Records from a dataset
- - - - - - -
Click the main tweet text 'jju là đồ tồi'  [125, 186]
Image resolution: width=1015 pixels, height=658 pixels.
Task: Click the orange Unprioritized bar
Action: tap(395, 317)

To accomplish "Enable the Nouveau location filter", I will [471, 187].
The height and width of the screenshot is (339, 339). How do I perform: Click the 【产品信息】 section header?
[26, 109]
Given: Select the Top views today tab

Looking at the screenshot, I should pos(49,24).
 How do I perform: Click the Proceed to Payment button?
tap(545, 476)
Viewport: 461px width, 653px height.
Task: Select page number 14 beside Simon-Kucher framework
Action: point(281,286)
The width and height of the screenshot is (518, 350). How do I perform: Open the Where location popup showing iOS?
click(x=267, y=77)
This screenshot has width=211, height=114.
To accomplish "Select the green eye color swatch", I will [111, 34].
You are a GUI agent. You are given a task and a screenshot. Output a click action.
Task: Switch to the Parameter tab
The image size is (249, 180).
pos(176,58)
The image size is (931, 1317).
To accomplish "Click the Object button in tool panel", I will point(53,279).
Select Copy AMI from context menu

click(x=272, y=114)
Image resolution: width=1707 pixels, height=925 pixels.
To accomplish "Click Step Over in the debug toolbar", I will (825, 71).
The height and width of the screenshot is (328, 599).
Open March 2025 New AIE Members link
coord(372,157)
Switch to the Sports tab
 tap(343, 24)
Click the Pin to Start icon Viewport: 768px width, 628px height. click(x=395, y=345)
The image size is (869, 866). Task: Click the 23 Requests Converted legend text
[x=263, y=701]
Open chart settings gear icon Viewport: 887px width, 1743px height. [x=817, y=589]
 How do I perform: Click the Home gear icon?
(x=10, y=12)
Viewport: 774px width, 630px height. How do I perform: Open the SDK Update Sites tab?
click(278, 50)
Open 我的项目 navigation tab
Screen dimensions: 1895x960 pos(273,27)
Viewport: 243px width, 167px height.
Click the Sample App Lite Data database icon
- - - - - - -
■ **TASK GOAL**:
Pull out the data from its very beginning through the line containing "click(x=267, y=77)", both ends included, and reproduce those lines word for word.

■ **EXERCISE OUTPUT**:
Click the main tweet text 'jju là đồ tồi'  [125, 186]
Image resolution: width=1015 pixels, height=658 pixels.
Task: Click the orange Unprioritized bar
Action: tap(395, 317)

To accomplish "Enable the Nouveau location filter", I will [471, 187].
The height and width of the screenshot is (339, 339). How do I perform: Click the 【产品信息】 section header?
[26, 109]
Given: Select the Top views today tab

Looking at the screenshot, I should pos(49,24).
 How do I perform: Click the Proceed to Payment button?
tap(545, 476)
Viewport: 461px width, 653px height.
Task: Select page number 14 beside Simon-Kucher framework
Action: point(281,286)
The width and height of the screenshot is (518, 350). How do I perform: Open the Where location popup showing iOS?
click(x=267, y=77)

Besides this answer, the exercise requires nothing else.